For those hankering after some gritty seventeenth-century theatre, this is an excellent production of John Webster’s compelling and frequently grizzly play, The Duchess of Malfi. UCLU rise impressively to the task of performing one of the greatest tragedies ever written. There’s misogyny, murder and some brilliant writing from Shakespeare’s lesser-known contemporary. And four hundred years after it was written, The Duchess of Malfi still enthrals.
Starting out as an ominously touching love story between a beautiful young widow, the Duchess of Malfi, and a courtier, Antonio, tension rises as the duchess defies the warnings of her sinister brothers not to remarry – which she does in secret. Meanwhile more is revealed about the brothers: one is a dissolute and hypocritical cardinal, the other, Lord Ferdinand, is violent and increasingly unstable. Thanks to the repellent servant, Bosola, things rapidly darken when her brothers learn of the deception; even by the standards of the 1600s it all gets very messy from here.
Although people may be less familiar with The Duchess of Malfi, the production was easy to follow and succeeded in putting the audience on the edge of their seats right from the start. There was a collective intake of breath, for example, when the Duchess revealed her secret to Bosola. Partly this is because all actors were very well cast, with some true chemistry between Antonio and the Duchess to make the play genuinely moving. But also, it’s because Webster’s brilliant writing is allowed to shine through.

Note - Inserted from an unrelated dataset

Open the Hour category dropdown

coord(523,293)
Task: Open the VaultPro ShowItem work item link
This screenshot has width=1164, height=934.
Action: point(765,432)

It’s a shame that the venue was cramped and stifling hot, but the cast powered on with an impressive display of professionalism that made it worth staying for. Another issue was the slightly fuzzy sound quality and a very limited set, but these minor issues were easy to forget as the plot, words and acting sucked you in. There was also some great lighting which did much to contribute to the overall atmosphere of menace.
In limited surroundings UCLU have put together a captivating production, which manages to raise some interesting and still contemporary issues about gender roles and the power-play between them. All performers were clearly immersed in their characters enough to make them thoroughly believable. This play is an entirely rewarding experience… just don’t look for a happy ending.